▸ **THE TASK**
Count the lines in the entries below that contain the string "icon", treating uppercase and lowercase as different. Reply with the number alone.

++++++++++

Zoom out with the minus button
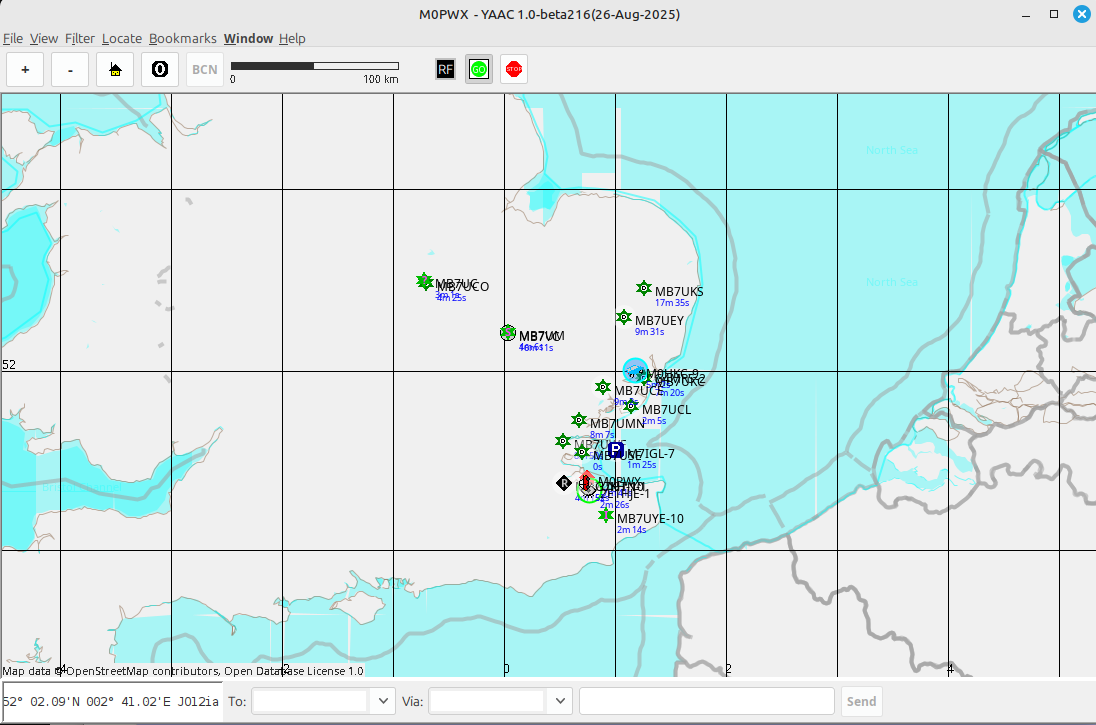The height and width of the screenshot is (725, 1096). click(x=70, y=70)

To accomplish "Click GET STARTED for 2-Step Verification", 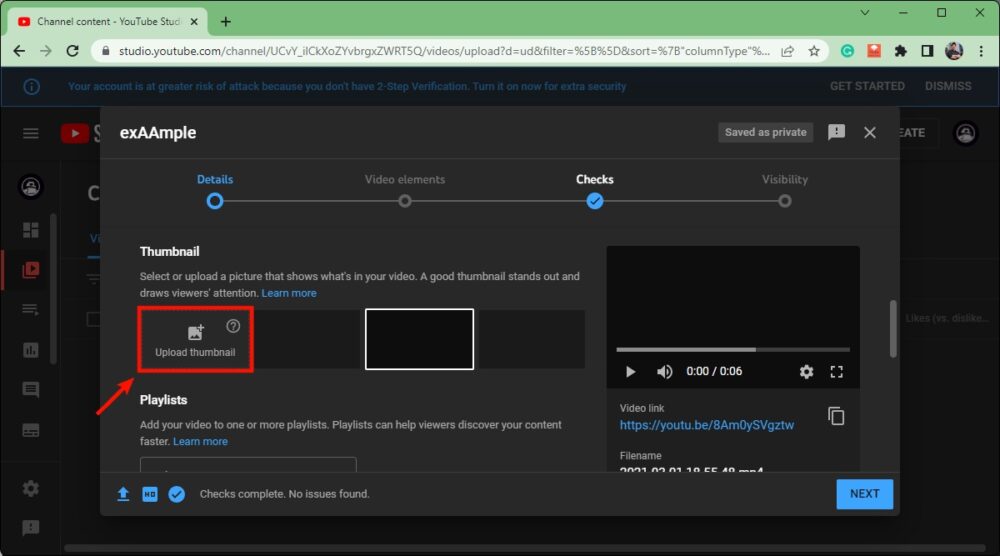I will point(867,86).
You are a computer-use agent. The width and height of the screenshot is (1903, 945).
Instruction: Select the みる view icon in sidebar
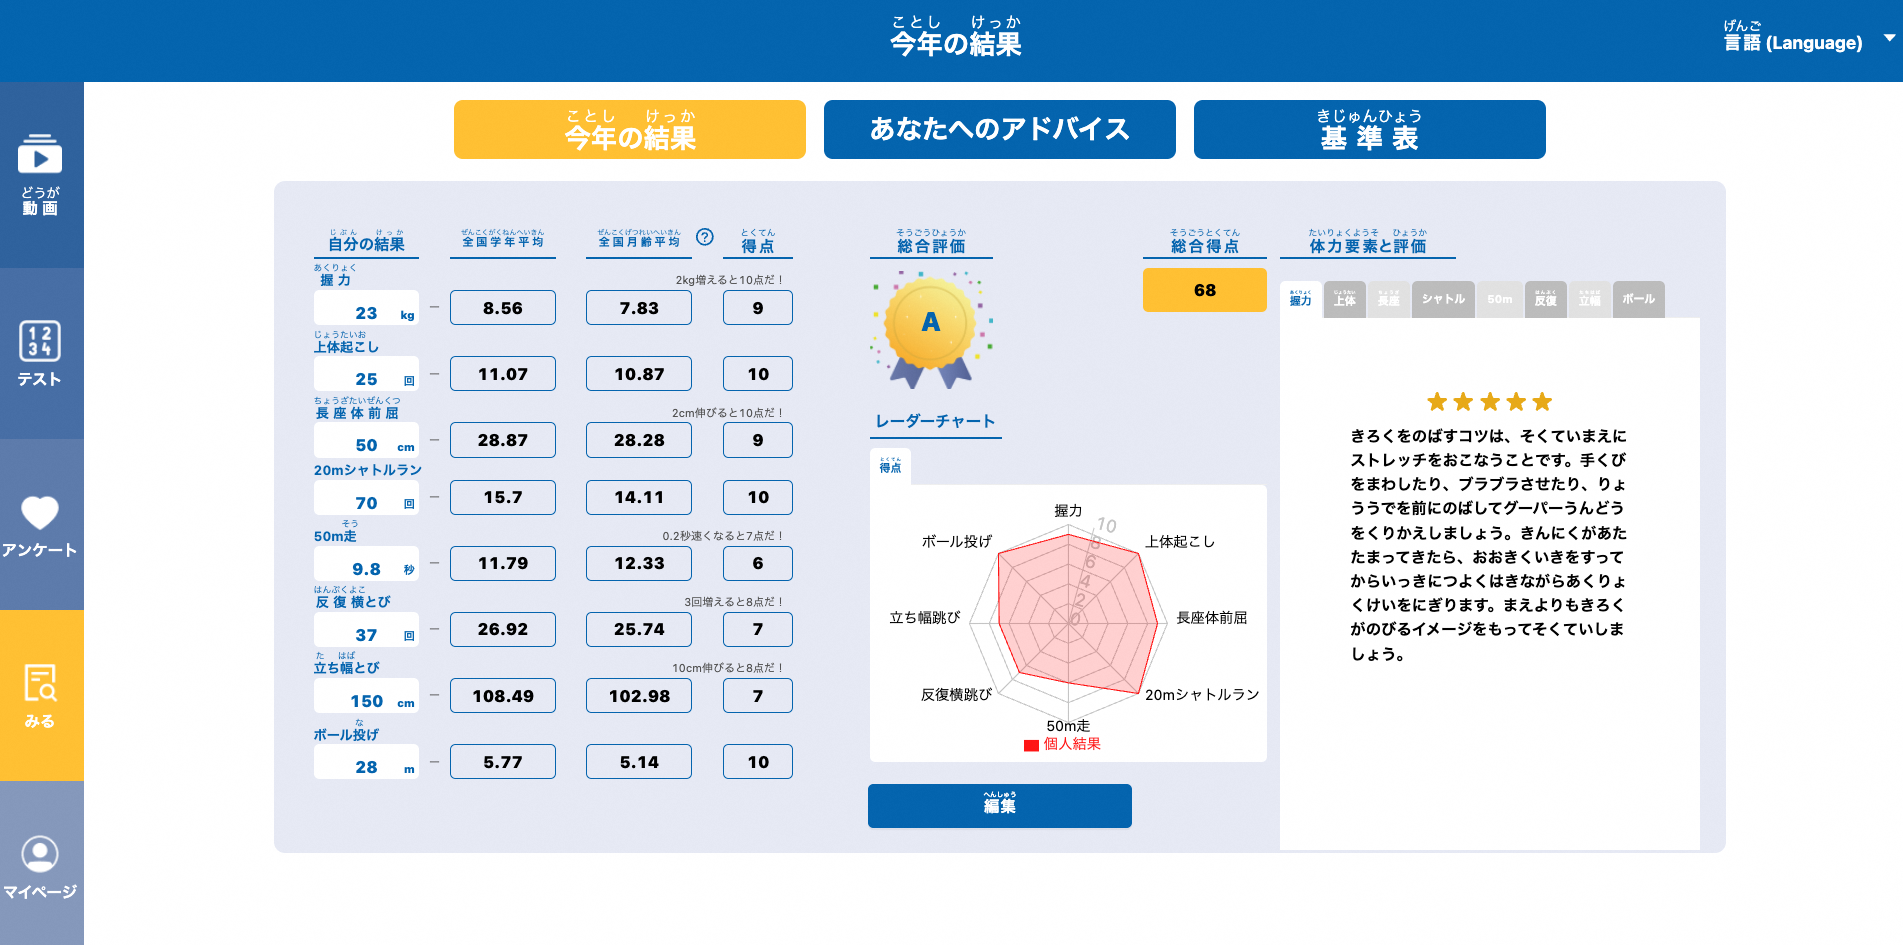pyautogui.click(x=40, y=696)
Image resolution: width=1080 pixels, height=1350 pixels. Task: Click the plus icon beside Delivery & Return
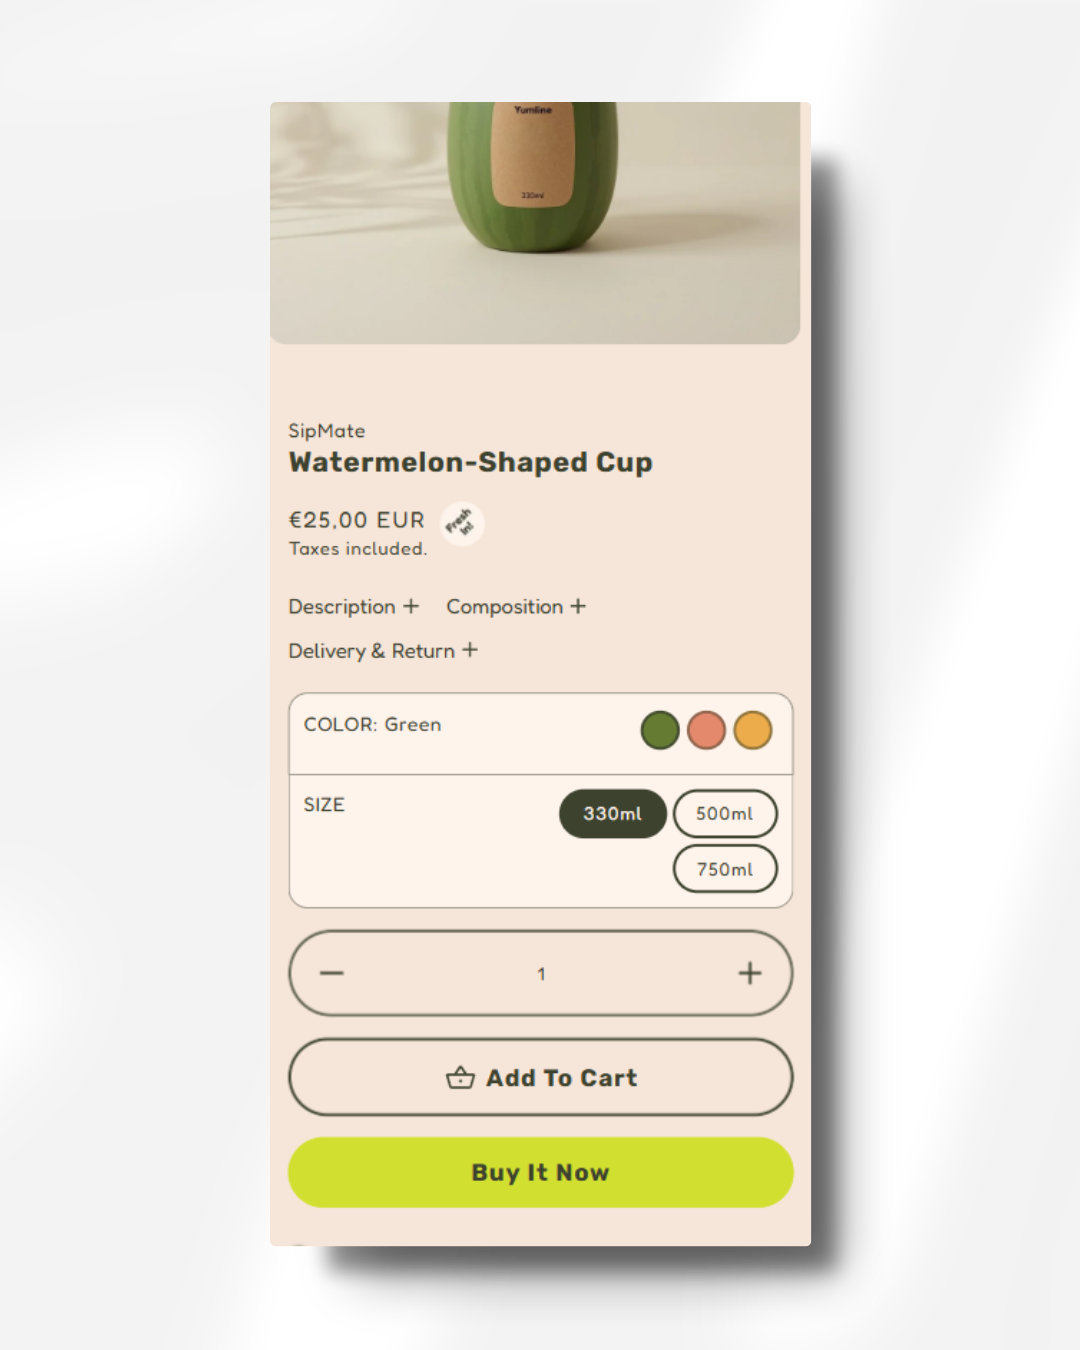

++++++++++

▸ **SOLUTION TO THIS EXERCISE**
2